*Problem details*. Put the stretch from the line containing "You are a computer-use" through the end of the items into a Markdown table with the columns Row and Text, numbering each line and skipping blank ones. Leave the pictures out.

----

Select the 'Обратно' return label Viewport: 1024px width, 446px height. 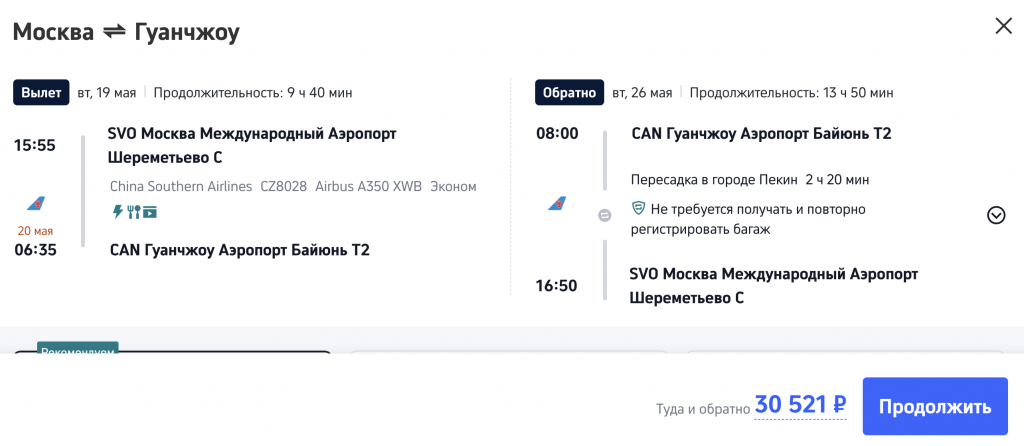click(569, 93)
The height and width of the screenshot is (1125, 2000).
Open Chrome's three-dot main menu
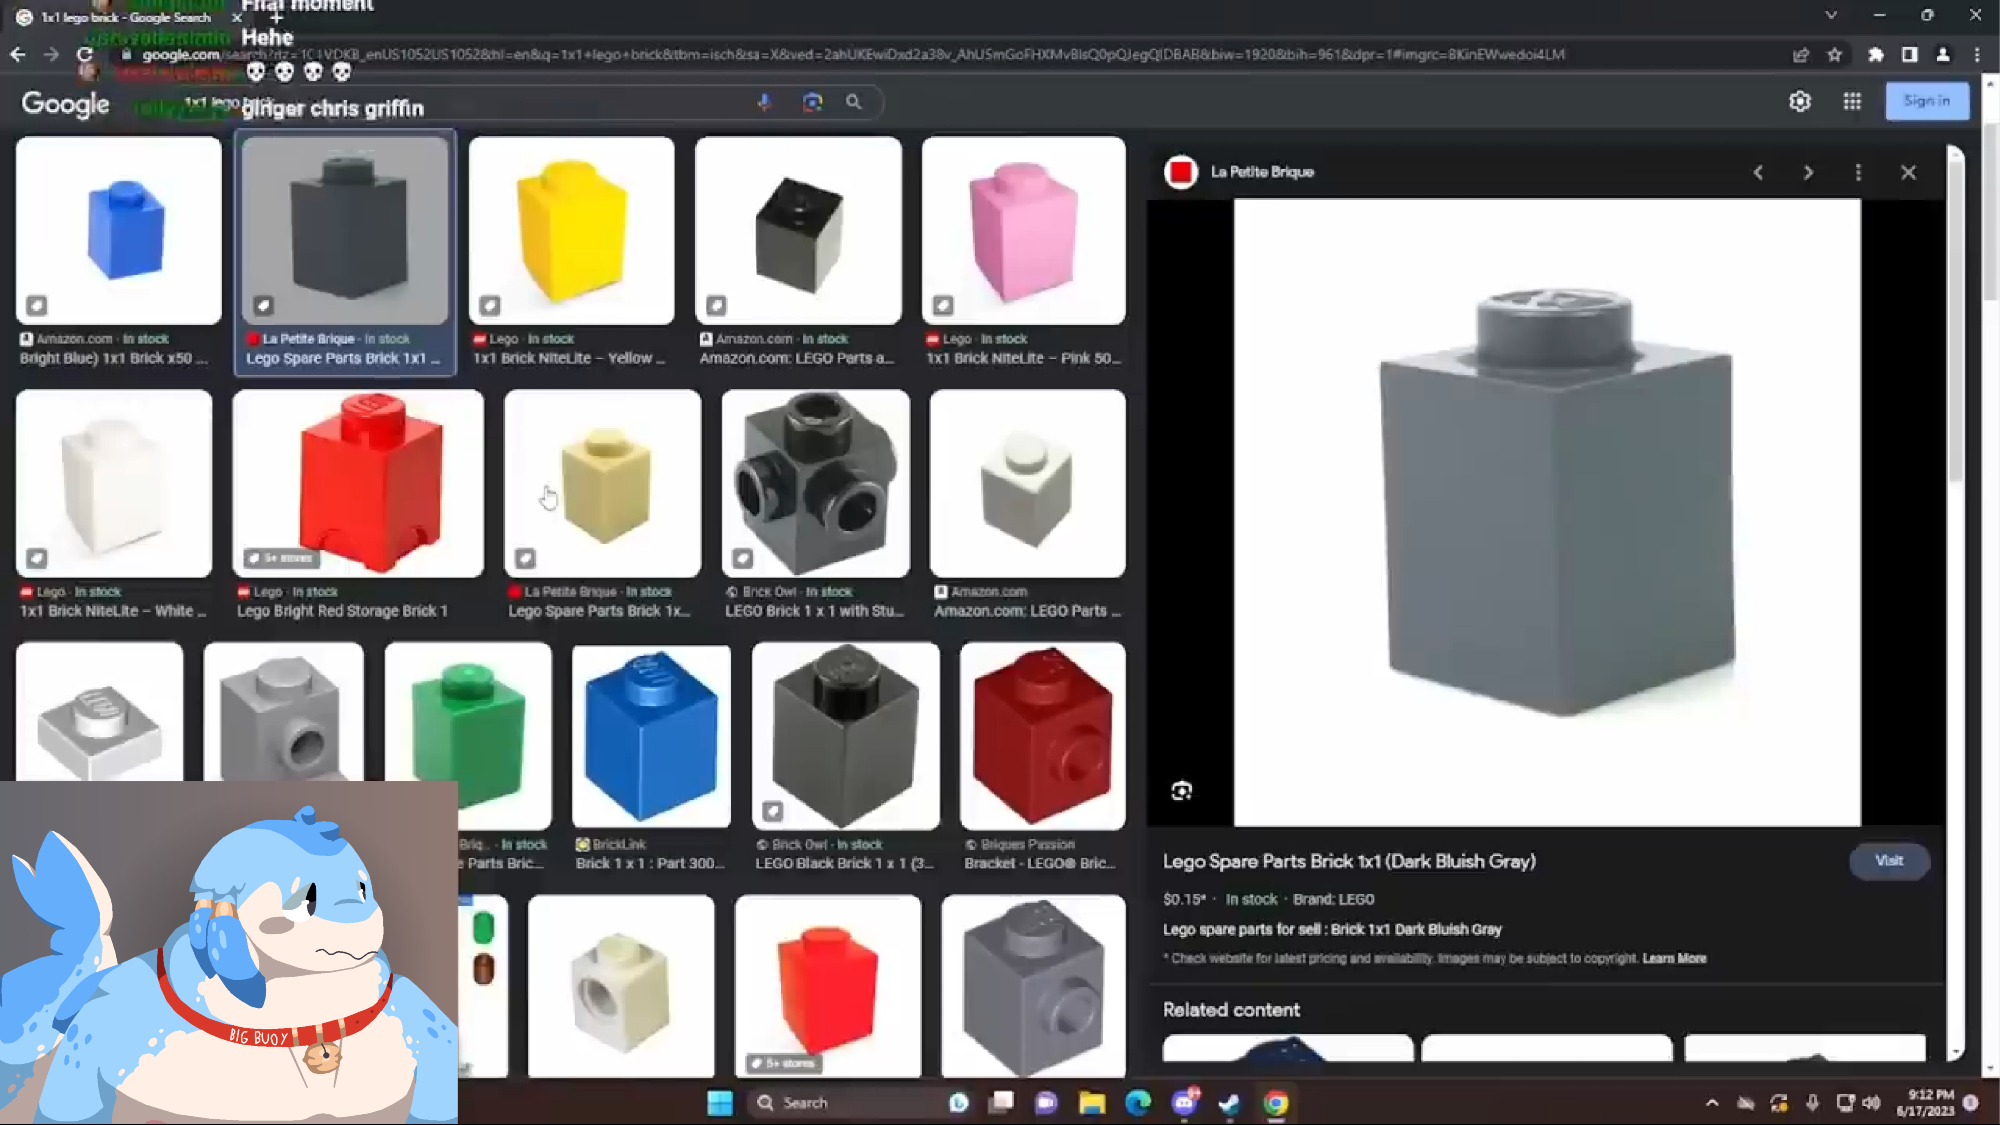click(1977, 55)
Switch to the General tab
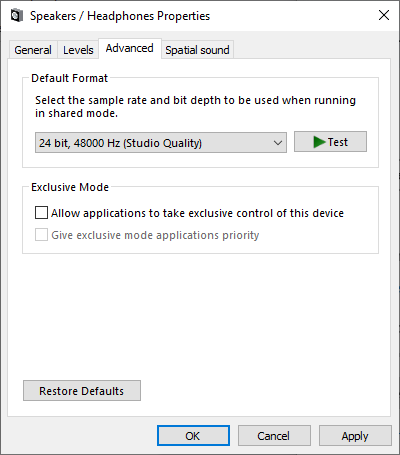400x455 pixels. (33, 50)
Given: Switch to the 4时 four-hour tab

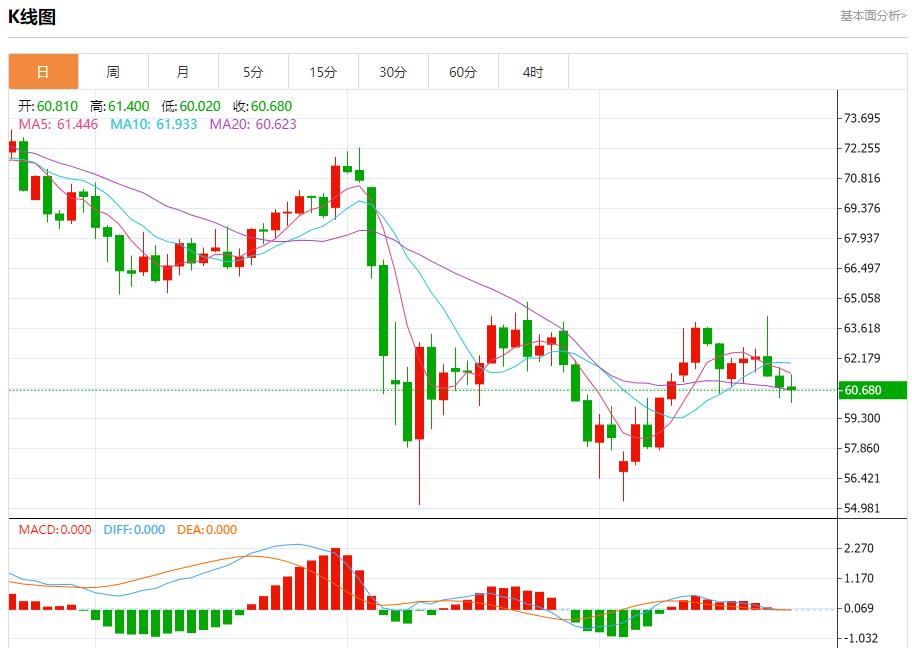Looking at the screenshot, I should (x=533, y=72).
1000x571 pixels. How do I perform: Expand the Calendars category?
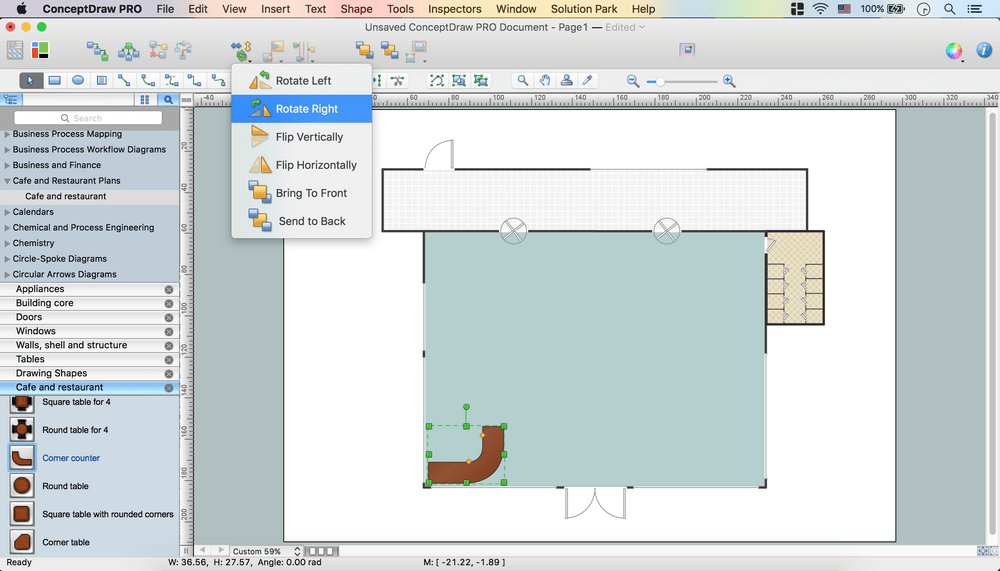click(8, 212)
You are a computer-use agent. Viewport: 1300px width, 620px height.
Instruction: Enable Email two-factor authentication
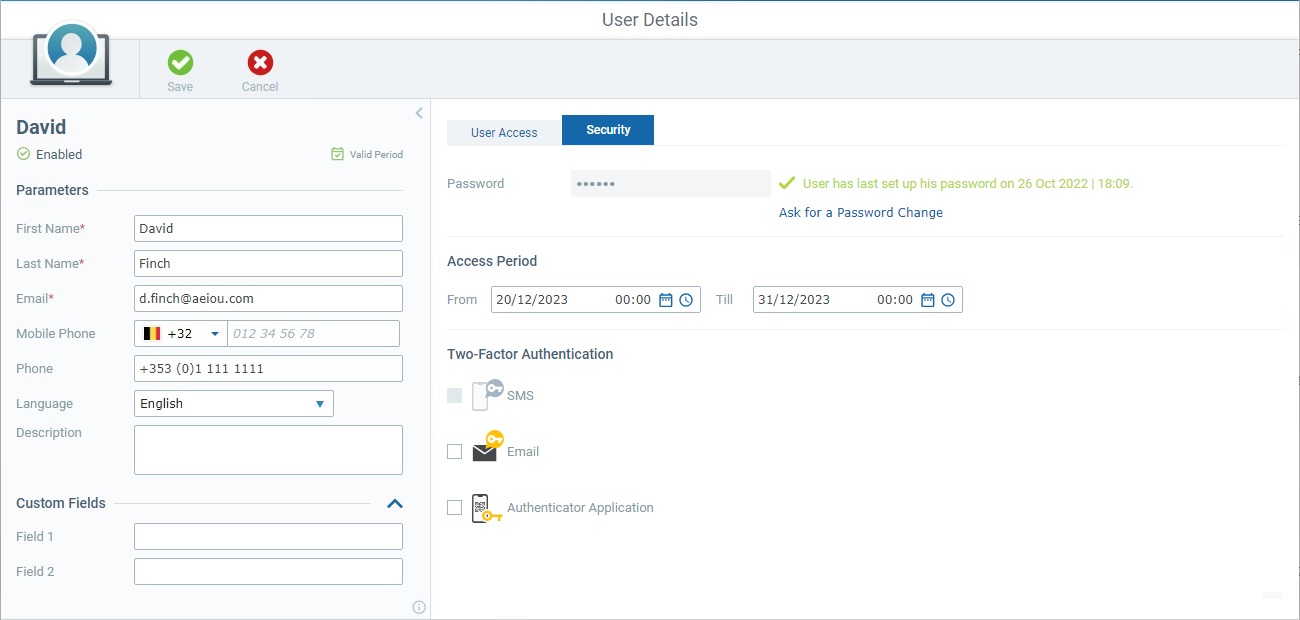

----

*Final result*.
| Row | Text |
|---|---|
| 1 | You are a computer-use agent. Viewport: 1300px width, 620px height. |
| 2 | Instruction: Enable Email two-factor authentication |